Defense counsel Johnnie L. Cochran Jr. told the jurors, “This case reminds us of one of Shakespeare’s famous lines. This case is ‘much ado about nothing’ when you get right down to it.

“I will tell you that he (Boags) made a mistake,” Cochran said. “But that mistake is not a crime.”

Boags, 59, is accused of conspiring to obstruct justice and due administration of the law by suspending the fines on more than 200 parking tickets issued to cars driven by the judge’s son and the youth’s friends. One automobile, which received 145 parking citations, was registered to the judge himself. The tickets were issued in 1984, 1985 and 1986.

A longtime deputy public defender who was appointed to the bench in 1979, Boags could be sentenced to up to a year in Los Angeles County Jail if he is convicted of the misdemeanor charge.
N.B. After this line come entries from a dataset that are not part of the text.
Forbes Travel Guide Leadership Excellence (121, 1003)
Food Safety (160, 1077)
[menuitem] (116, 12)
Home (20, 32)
Healey presented 16 witnesses, including Beverly Hills court officials and several former Beverly Hills High School classmates of the judge’s son, Martin R. Boags. Several of the youths testified that they had given parking tickets to the younger Boags and never saw the tickets again. Martin Boags graduated from the high school in 1986 and became a cadet at the U.S. Air Force Academy.

Healey argued that the judge and his son had an informal agreement under which Martin Boags handed parking tickets over to his father with the understanding that the judge would suspend the fines.

Advertisement

“These tickets were being passed across the breakfast table, in essence,” Healey said. “Consider whether that is due administration of the law.”

The prosecutor added, “The judge had the right to suspend the fines, that’s true, but he did not have the right to enter into an agreement beforehand . . . ‘Give me the tickets, Marty, you’re going to get your fine suspended.’ ”

Cochran, who defended Boags along with attorney Richard G. Hirsch, told the jurors that the judge is an honest, honorable man who erred ethically by failing to disqualify himself from handling his son’s tickets. But Boags did not engage in a conspiracy, the crime with which he is charged, Cochran said.

18 Defense Witnesses

“The conspiracy started in Dick Healey’s mind and that’s where it continues to be, because he hasn’t proved it here,” Cochran said.

During the trial, the defense called 18 witnesses, including Martin Boags, two Superior Court judges and a senior Los Angeles County prosecutor, all of whom attested to Boags’ honesty and integrity, Cochran argued. The judge did not testify in his own behalf.

Cochran told jurors that court officials had established through their testimony that parking tickets are handled with lenience by most Beverly Hills judges because of the severe parking problems in the community, especially in the neighborhood of Beverly Hills High School.

Advertisement

Furthermore, Cochran said, Martin Boags made it clear that there was no conspiracy because the young man testified that he did not know what the disposition would be when he gave parking tickets to his father. Young Boags testified that he did not pay the fines himself or appear with the tickets before another judge, “because he (Charles Boags) is my father, he’s the breadwinner, he’s the one responsible for them,” Cochran told the jury.

“I think that Charles Boags has paid, and paid more than enough in this case,” Cochran said. The lawyer said he was “seeking justice for a judge who should never have been accused.”

But Healey had a different interpretation.

“When Marty told you he had no idea what the sentence would be . . . I don’t think you should believe that testimony,” the prosecutor said, noting that for more than two years the judge never forced his son to pay a fine or to perform community service.

“With Marty and his friends, the rule was simple,” Healey said, “one hundred percent of the fine was suspended 100% of the time.”